## Verilen Metin
══════
07 Mayıs 2011

Al Takke Ver Öpücük

Bugünlerde, gündemin karmaşasında belki gözlerden kaçan, belki de “çoluk...


Bugünlerde, gündemin karmaşasında belki gözlerden kaçan, belki de “çoluk çocuğun taşkınlıkları” diye düşünülerek geçiştirilen eylemler oluyor. Oysa toplumsal geleceğimizin yapıtaşları olan o çoluk-çocuklar, gittikçe daha sivri uçlarda kutuplaşıyor. 
Tarihin tekekkürden ibaret olduğu döngüsünü sürekli benzer acı deneyimlerle silbaştan görmeye meyyal toplumumuzda, “kutuplaşmanın her türlüsünün en büyük tehlike olduğu” dersi bir türlü alınamadı, alınamıyor.
══════
## Alıştırma Görevleri
a: Kutuplaşma üzerine yazıya göre toplumumuzda hangi ders bir türlü alınamıyor?
b: Kutuplaşma üzerine yazının son cümlesinden sonra gelecek bölümü yazarak metni sürdürün.
Buradaki malzeme başka bir kaynaktan alınmıştır.

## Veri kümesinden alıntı
══════
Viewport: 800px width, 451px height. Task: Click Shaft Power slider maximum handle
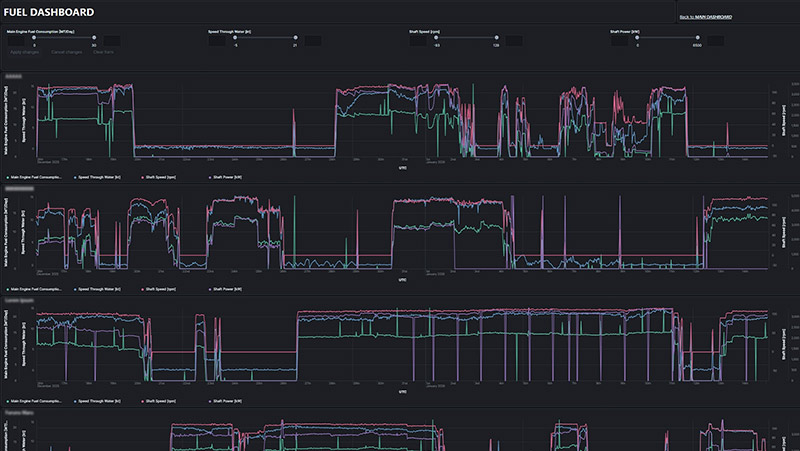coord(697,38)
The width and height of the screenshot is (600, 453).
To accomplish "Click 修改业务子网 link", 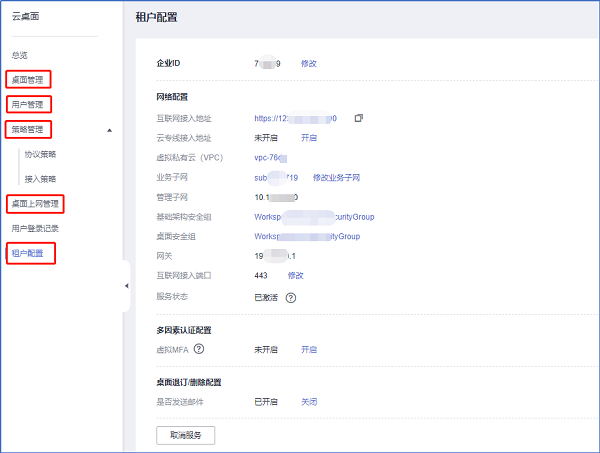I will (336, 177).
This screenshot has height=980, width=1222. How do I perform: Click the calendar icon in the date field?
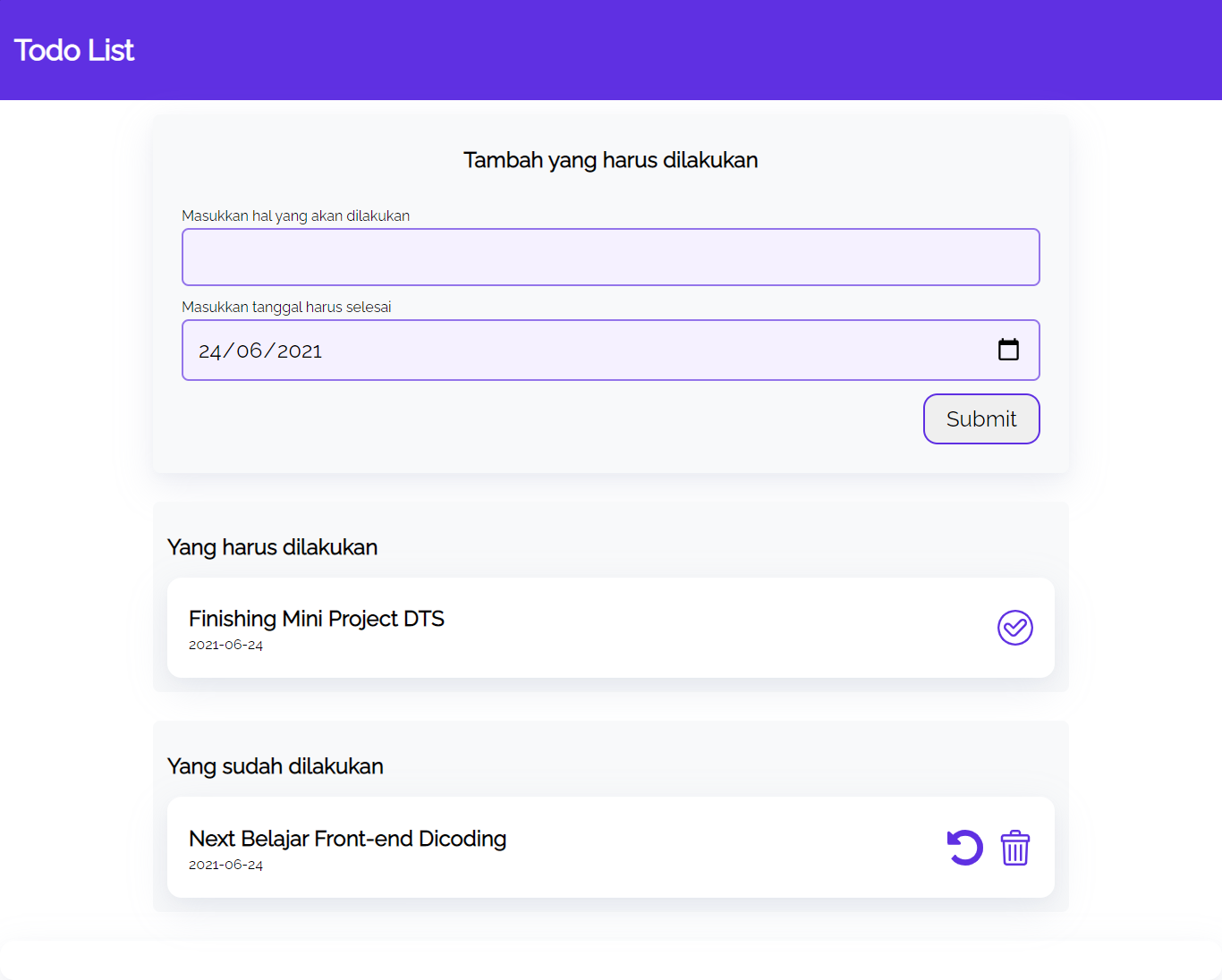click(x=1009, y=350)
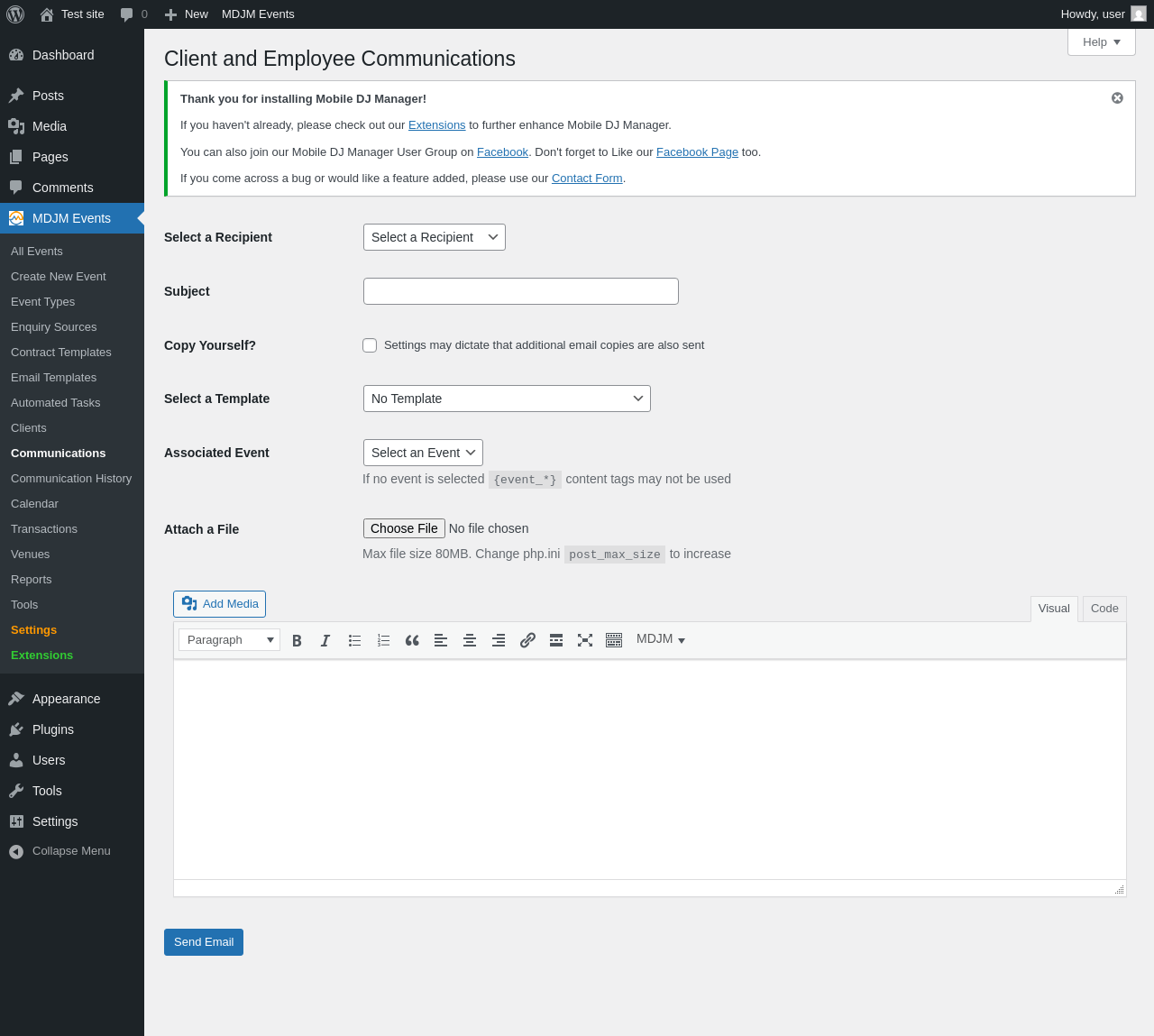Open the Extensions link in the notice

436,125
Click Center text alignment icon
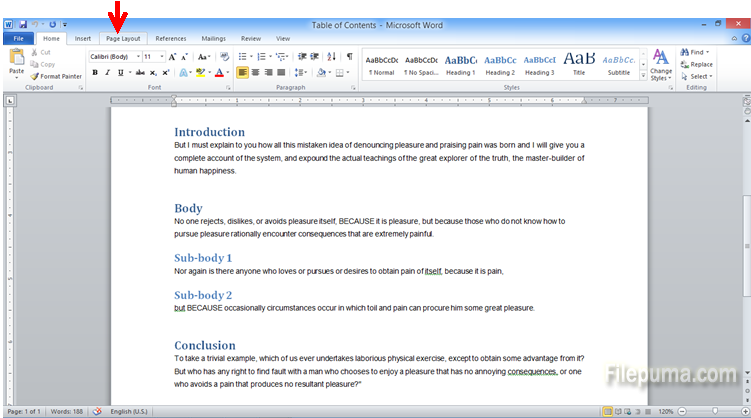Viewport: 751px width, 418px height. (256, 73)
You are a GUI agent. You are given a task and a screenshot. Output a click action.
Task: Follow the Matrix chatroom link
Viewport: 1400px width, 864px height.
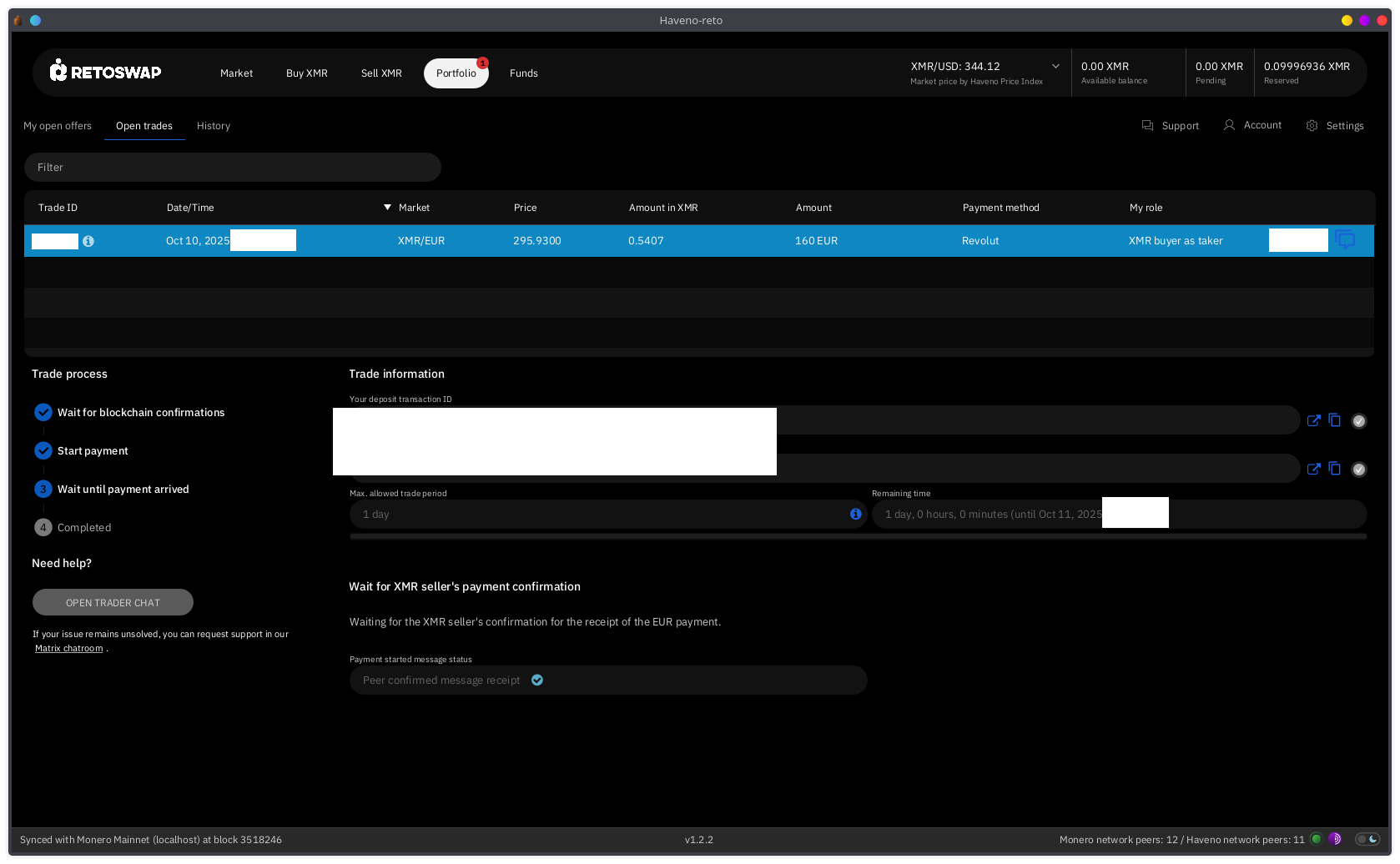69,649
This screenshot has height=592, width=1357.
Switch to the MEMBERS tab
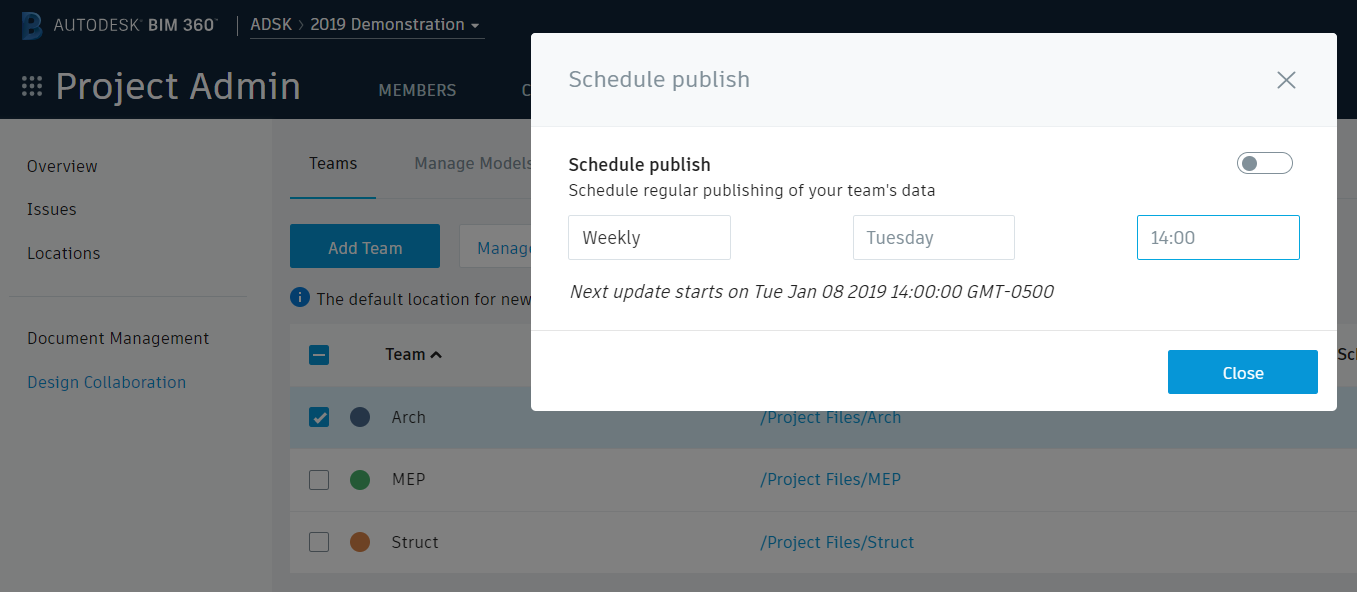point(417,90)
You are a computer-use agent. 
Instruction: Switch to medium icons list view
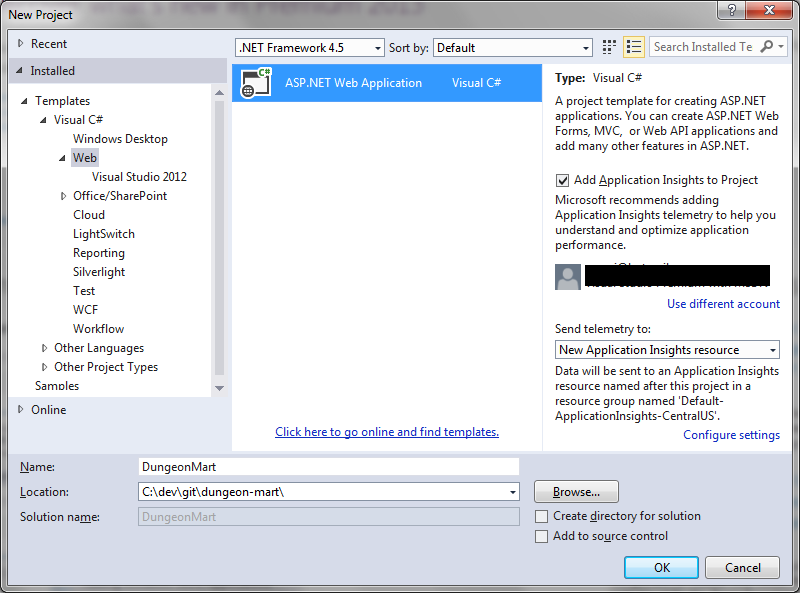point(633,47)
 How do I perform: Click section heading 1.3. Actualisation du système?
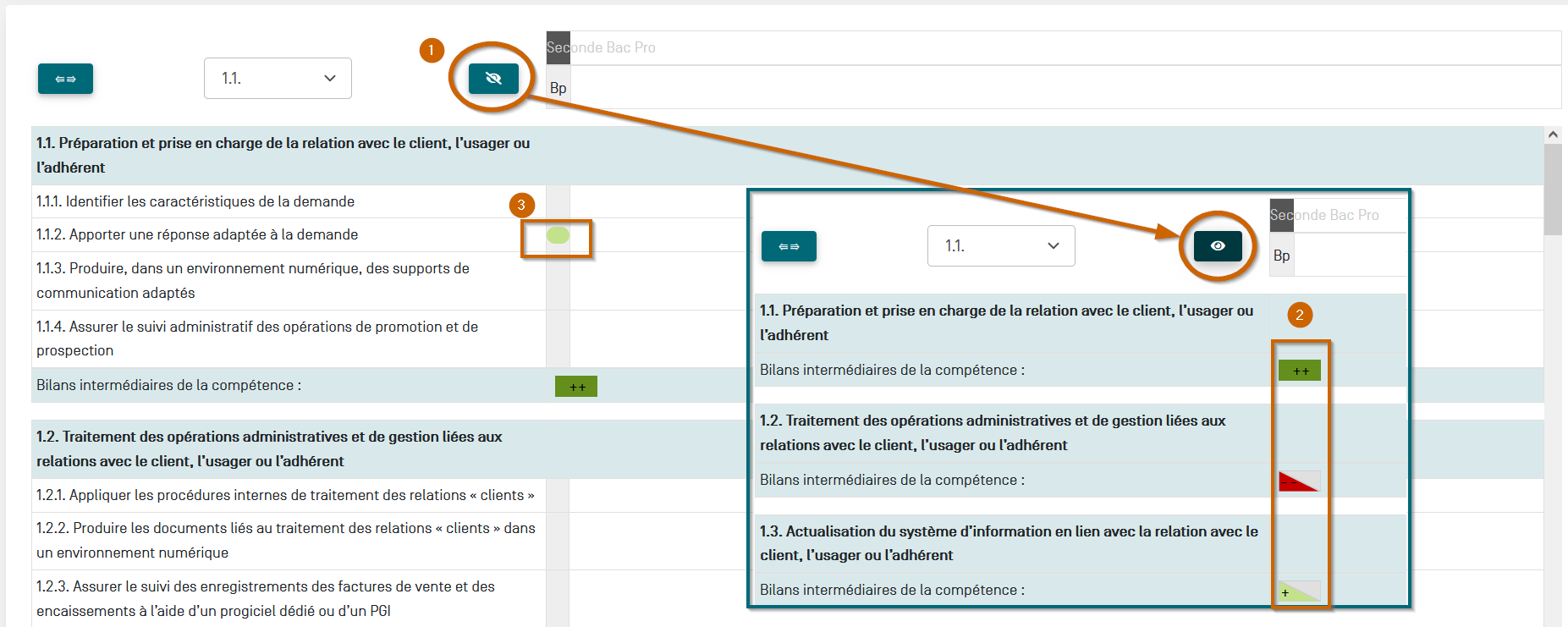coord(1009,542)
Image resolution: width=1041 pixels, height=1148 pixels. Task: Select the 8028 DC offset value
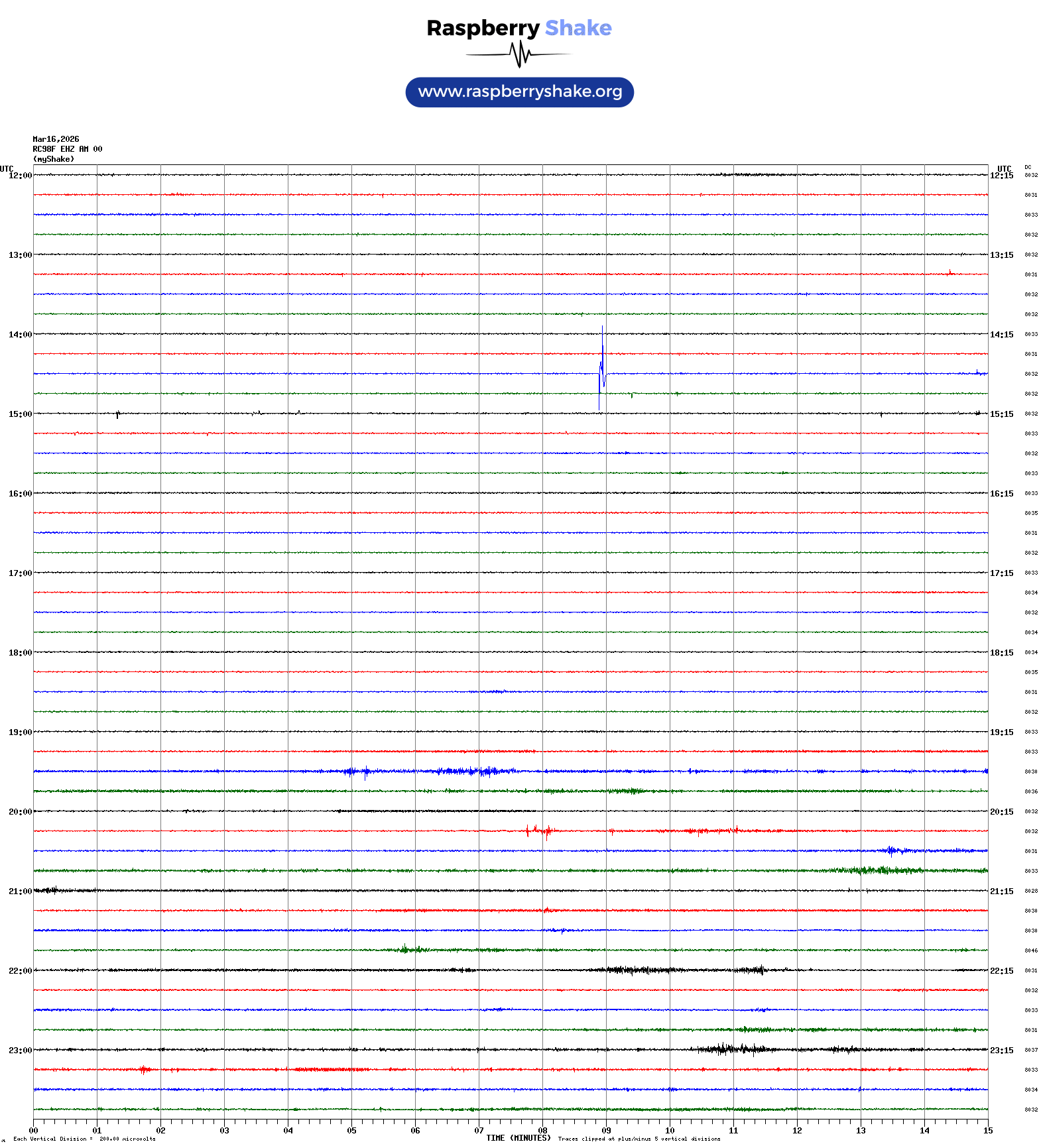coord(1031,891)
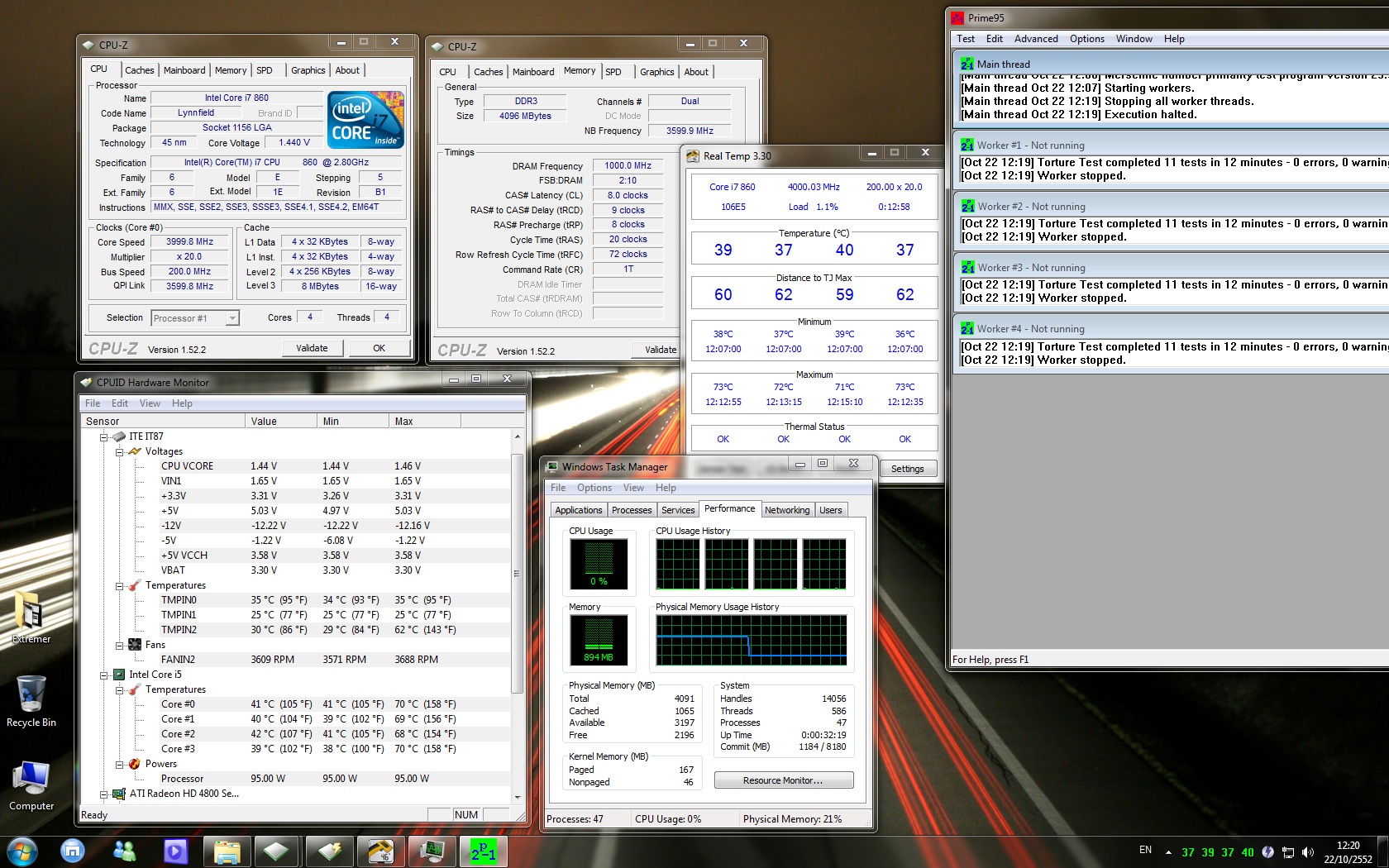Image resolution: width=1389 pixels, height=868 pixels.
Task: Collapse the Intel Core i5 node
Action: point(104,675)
══════
## Görev Yanıtları
a: Kutuplaşmanın her türlüsünün en büyük tehlike olduğu dersi alınamıyor.

b:
Yaklaşık bir ay önce, Taksim-Sarıyer seferini yapmaya hazırlanan İETT otobüsünün şoförü, arka koltukta öpüşen genç çifte “Burası seks otobüsü değil” diyerek hakaret etmiş ve tartışma çıkmıştı.
Otobüsten zorla indirilen çift ve bir başka yolcu, olaya karışan yolculardan biri tarafından darp edildiklerini öne sürerek polise başvurmuştu. 
Gençler, sosyal medyanın en önemli oluşumlarından biri olan, taklitleri aslını yaşatan Ekşi Sözlük’te bu konuyu gündeme getirince olay medyaya yansıdı ve karşılıklı tartışmalar, ithamlar aldı yürüdü.
Önce işgüzar İETT şoförünün, soruşturma sonunda görevden alındığı haberi basına yansıdı; ardından, Ekşi Sözlük’te başlayan “İETT Otobüsünde Topluca Öpüşüyoruz Kampanyası” sonucu, bir grup genç aynı hattaki otobüse binerek doya doya öpüştü.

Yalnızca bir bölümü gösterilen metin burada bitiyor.